*Prompt*
Copy the records word for word, from the line containing "The image size is (492, 432)." through the line containing "[x=110, y=803]", with both of those lines included.

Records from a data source
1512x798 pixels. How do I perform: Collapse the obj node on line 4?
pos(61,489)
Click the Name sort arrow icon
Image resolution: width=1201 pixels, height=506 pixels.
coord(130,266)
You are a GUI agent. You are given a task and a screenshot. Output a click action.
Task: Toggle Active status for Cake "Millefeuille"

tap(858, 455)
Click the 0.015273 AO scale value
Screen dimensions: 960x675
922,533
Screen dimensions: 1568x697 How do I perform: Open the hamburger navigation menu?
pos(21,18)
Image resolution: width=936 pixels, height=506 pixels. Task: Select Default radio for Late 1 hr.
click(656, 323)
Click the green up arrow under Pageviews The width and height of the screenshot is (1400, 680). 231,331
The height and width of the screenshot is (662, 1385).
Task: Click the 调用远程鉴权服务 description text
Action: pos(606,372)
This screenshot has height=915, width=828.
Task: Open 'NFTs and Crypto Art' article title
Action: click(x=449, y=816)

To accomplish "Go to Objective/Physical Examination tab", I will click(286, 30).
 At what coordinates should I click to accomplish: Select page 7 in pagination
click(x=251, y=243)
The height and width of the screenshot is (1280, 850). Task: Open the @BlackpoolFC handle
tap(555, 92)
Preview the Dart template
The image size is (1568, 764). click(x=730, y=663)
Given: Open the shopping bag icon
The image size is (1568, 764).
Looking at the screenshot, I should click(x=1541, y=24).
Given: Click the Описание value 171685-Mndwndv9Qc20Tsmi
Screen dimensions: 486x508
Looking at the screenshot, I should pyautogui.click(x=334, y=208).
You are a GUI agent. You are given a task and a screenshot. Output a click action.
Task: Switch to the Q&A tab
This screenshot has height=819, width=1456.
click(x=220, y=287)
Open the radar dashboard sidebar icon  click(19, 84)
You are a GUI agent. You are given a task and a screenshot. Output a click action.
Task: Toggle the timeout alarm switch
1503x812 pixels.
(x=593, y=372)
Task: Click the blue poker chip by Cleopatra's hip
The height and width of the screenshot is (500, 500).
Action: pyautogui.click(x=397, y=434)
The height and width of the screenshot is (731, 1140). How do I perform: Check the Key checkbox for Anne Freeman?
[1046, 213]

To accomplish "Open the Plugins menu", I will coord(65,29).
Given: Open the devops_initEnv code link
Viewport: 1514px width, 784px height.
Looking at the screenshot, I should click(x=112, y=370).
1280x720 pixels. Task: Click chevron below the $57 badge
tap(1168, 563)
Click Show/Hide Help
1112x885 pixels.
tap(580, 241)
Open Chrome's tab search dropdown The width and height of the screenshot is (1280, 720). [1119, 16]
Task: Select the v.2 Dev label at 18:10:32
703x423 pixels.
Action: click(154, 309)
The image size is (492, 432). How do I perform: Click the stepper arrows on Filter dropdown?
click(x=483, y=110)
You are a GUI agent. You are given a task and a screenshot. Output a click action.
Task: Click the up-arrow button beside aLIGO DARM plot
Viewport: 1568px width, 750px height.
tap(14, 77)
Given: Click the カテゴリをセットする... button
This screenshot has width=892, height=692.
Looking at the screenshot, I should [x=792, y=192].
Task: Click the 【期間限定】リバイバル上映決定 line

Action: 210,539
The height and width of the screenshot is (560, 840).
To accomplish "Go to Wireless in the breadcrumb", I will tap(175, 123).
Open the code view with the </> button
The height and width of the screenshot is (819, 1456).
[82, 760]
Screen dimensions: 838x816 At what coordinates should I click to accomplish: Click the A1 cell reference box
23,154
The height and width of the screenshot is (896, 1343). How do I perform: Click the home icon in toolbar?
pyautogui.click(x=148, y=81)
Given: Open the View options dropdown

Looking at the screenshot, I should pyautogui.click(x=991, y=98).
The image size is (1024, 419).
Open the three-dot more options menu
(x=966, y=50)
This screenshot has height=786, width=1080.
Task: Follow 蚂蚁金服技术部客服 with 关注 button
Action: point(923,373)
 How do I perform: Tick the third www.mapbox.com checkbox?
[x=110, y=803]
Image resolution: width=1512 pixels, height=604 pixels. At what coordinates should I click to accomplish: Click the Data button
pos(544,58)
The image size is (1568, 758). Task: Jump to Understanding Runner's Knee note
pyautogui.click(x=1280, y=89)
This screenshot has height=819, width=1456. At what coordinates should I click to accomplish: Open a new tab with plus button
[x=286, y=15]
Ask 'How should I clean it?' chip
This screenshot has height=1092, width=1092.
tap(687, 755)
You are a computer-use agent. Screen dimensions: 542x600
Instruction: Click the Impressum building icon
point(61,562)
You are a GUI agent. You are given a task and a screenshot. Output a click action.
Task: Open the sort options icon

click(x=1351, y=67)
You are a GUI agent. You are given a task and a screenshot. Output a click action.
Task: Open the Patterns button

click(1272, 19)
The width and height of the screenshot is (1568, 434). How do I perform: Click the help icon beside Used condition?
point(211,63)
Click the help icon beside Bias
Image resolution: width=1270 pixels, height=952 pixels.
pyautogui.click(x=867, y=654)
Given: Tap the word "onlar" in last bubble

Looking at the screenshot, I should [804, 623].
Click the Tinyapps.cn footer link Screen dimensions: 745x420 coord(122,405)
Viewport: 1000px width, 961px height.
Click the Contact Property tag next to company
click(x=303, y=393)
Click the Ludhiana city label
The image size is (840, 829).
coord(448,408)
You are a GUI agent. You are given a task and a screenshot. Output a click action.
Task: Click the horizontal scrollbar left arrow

*Output of the task*
The image size is (492, 432). How do I perform: Click the stepper arrows on Filter dropdown?
click(x=483, y=110)
You are a GUI agent. You are given a task and a screenshot. Output a click action.
Task: Click the up-arrow button beside aLIGO DARM plot
Viewport: 1568px width, 750px height.
tap(14, 77)
Given: Click the カテゴリをセットする... button
This screenshot has width=892, height=692.
Looking at the screenshot, I should [x=792, y=192].
Task: Click the 【期間限定】リバイバル上映決定 line

Action: 210,539
The height and width of the screenshot is (560, 840).
To accomplish "Go to Wireless in the breadcrumb", I will tap(175, 123).
Open the code view with the </> button
The height and width of the screenshot is (819, 1456).
[82, 760]
Screen dimensions: 838x816 At what coordinates should I click to accomplish: Click the A1 cell reference box
23,154
The height and width of the screenshot is (896, 1343). How do I perform: Click the home icon in toolbar?
pyautogui.click(x=148, y=81)
Given: Open the View options dropdown

Looking at the screenshot, I should pyautogui.click(x=991, y=98).
The image size is (1024, 419).
Open the three-dot more options menu
(x=966, y=50)
This screenshot has height=786, width=1080.
Task: Follow 蚂蚁金服技术部客服 with 关注 button
Action: point(923,373)
 How do I perform: Tick the third www.mapbox.com checkbox?
[x=110, y=803]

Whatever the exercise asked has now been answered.